Turning to the merits, we agree with the Department’s position that section 43.28, as interpreted by the Florida Supreme Court in In the Interest of D.B., 385 So.2d 83 (Fla.1980), places on the county the burden of payment for appointed counsel in proceedings for the termination of parental rights under present section 39.465, Florida Statutes (1991). We also agree with the Department that newly-adopted section 18 of Article VII, Florida Constitution, does not change the meaning and operation of the law or the fundamental relationship between Article V and section 43.28 as explicated in D.B.2 Indeed, the language *628of section 18 is clearly prospective in operation. For example, subsection (d) exempts “laws reauthorizing but not expanding then-existing statutory authority, laws having insignificant fiscal impact, and laws creating, modifying, or repealing non-criminal infractions.” (Emphasis added) This language unmistakably implies that the operation of section 18(a) is targeted at laws to be passed in the future, after the effective date of the section. As urged by the Department, the only reasonable construction of Article VII, section 18 as a whole is that it is not applicable to existing section 43.28.

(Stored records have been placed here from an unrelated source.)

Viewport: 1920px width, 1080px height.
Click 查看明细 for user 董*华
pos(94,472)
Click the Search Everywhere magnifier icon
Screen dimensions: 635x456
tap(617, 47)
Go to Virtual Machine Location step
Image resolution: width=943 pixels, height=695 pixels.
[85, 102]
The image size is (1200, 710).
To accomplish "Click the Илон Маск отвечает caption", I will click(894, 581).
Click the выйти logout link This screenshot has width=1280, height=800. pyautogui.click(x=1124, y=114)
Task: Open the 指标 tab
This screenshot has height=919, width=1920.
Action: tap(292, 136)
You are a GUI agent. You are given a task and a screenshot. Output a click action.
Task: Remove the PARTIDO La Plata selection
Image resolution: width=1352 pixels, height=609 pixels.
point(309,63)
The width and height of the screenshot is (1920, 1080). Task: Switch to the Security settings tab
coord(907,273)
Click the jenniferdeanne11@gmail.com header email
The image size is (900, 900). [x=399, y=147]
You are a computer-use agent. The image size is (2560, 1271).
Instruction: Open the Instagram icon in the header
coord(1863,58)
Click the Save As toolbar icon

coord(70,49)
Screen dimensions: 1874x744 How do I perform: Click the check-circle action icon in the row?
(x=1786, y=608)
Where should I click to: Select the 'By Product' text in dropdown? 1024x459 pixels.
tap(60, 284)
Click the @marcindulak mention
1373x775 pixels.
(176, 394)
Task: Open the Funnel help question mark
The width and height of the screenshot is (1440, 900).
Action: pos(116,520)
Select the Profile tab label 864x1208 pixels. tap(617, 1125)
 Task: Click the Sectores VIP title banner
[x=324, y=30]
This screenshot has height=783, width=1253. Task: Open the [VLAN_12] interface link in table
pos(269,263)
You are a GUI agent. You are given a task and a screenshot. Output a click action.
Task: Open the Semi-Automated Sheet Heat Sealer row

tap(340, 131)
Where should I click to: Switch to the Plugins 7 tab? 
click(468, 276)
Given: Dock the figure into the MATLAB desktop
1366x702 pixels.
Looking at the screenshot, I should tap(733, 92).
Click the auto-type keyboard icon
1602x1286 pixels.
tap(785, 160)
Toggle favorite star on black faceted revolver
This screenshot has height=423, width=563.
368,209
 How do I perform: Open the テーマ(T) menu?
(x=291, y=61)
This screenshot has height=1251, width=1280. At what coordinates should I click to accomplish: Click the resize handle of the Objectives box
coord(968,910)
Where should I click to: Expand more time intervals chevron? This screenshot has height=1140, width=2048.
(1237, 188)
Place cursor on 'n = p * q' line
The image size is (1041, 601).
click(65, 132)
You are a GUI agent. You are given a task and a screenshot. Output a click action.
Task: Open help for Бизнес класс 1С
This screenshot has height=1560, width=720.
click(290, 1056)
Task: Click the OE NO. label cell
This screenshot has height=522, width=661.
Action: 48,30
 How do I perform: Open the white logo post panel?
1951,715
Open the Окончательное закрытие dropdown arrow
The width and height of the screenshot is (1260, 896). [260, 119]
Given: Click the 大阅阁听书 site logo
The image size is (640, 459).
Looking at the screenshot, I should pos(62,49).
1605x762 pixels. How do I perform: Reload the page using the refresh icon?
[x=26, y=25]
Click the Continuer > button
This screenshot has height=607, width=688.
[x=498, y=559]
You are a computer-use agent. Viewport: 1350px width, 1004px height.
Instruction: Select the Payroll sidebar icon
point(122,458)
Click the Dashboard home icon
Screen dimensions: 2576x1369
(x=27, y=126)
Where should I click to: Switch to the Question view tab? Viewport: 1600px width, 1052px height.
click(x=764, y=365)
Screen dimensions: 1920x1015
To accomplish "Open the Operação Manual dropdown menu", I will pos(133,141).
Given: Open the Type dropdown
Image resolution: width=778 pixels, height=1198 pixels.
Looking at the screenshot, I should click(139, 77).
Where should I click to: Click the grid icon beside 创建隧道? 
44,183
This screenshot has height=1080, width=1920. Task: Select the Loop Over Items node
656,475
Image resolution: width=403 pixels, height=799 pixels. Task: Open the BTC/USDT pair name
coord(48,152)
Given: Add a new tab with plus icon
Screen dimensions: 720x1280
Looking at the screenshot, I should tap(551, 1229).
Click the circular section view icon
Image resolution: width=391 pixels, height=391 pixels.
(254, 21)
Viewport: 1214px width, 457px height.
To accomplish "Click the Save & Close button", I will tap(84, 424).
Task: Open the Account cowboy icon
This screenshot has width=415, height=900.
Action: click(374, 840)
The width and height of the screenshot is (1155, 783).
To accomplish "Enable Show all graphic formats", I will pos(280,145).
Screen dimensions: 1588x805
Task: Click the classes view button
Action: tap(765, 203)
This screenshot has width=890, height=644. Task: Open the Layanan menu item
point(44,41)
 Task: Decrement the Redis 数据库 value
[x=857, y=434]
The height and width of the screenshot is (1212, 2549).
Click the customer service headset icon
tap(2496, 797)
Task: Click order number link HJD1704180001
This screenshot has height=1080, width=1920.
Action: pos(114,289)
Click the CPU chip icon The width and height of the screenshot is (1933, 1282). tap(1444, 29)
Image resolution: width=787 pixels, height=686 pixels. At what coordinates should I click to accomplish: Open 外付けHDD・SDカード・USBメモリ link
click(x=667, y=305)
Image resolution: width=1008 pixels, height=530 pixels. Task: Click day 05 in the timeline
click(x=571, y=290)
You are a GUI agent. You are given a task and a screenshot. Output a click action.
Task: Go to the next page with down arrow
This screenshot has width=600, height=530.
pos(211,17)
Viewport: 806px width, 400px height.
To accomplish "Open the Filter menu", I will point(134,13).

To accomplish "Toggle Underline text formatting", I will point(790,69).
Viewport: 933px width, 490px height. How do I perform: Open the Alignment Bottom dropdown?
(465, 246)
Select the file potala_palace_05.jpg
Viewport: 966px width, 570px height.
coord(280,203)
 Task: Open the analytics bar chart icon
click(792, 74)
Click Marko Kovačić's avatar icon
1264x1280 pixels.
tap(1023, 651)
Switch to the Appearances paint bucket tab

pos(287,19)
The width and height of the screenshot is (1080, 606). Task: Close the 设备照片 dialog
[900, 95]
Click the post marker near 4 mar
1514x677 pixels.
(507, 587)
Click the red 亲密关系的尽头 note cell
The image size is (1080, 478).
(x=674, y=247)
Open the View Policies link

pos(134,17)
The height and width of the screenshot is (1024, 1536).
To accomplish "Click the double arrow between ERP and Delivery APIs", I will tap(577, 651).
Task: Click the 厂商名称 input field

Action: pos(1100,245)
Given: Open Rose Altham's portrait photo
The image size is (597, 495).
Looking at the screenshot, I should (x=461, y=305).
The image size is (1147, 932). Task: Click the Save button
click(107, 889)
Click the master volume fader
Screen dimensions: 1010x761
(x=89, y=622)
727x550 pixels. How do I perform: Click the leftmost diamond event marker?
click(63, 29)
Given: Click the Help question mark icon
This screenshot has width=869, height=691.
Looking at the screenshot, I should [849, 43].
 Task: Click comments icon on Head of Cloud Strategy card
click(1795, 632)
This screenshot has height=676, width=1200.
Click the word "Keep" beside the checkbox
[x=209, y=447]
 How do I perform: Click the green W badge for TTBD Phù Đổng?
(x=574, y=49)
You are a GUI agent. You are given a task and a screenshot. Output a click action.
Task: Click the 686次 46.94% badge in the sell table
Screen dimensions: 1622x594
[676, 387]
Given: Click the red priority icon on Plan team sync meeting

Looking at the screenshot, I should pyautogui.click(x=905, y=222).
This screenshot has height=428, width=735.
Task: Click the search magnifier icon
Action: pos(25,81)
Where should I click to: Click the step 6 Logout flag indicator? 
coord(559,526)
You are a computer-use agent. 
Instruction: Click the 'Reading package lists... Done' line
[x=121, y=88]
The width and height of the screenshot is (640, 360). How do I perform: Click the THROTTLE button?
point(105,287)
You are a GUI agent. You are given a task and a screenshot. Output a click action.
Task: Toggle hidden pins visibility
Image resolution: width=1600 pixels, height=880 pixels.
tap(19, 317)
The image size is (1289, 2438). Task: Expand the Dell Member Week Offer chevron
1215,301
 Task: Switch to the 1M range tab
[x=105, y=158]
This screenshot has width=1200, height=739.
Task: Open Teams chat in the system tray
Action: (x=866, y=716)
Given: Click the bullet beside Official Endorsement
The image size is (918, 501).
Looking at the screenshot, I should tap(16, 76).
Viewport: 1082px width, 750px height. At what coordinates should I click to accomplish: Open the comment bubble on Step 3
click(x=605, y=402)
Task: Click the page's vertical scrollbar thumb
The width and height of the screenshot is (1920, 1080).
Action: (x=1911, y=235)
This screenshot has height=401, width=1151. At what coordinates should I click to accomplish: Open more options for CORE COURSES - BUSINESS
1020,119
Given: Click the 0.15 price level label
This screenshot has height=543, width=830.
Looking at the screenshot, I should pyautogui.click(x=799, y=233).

Accordingly, based on the foregoing, the order of the trial court directing that attorney’s fees be paid by the Department is reversed and the cause is remanded so that an order may be entered directing the fees and costs be paid by Franklin County.
REVERSED and REMANDED.
SMITH and WOLF, JJ., concur.. Section 43.28 reads:
The counties shall provide appropriate courtrooms, facilities, equipment, and, unless provided by the state, personnel necessary to operate the circuit and county courts.
. Article VII, section 18, as ratified by the electorate in the November 1990 general election provides as follows:
(a) No county or municipality shall be bound by any general law requiring such county or municipality to spend funds or to take an action requiring the expenditure of funds unless the legislature has determined that such law fulfills an important state interest and unless: funds have been appropriated that have been estimated at the time of enactment to be sufficient to fund such expenditure; the legislature authorizes or has autho*628rized a county or municipality to enact a funding source not available for such county or municipality on February 1, 1989, that can be used to generate the amount of funds estimated to be sufficient to fund such expenditure by a simple majority vote of the governing body of such county or municipality; the law requiring such expenditure is approved by two-thirds of the membership in each house of the legislature; the expenditure is required to comply with a law that applies to all persons similarly situated, including the state and local governments; or the law is either required to comply with a federal requirement or required for eligibility for a federal entitlement, which federal requirement specifically contemplates actions by counties or municipalities for compliance.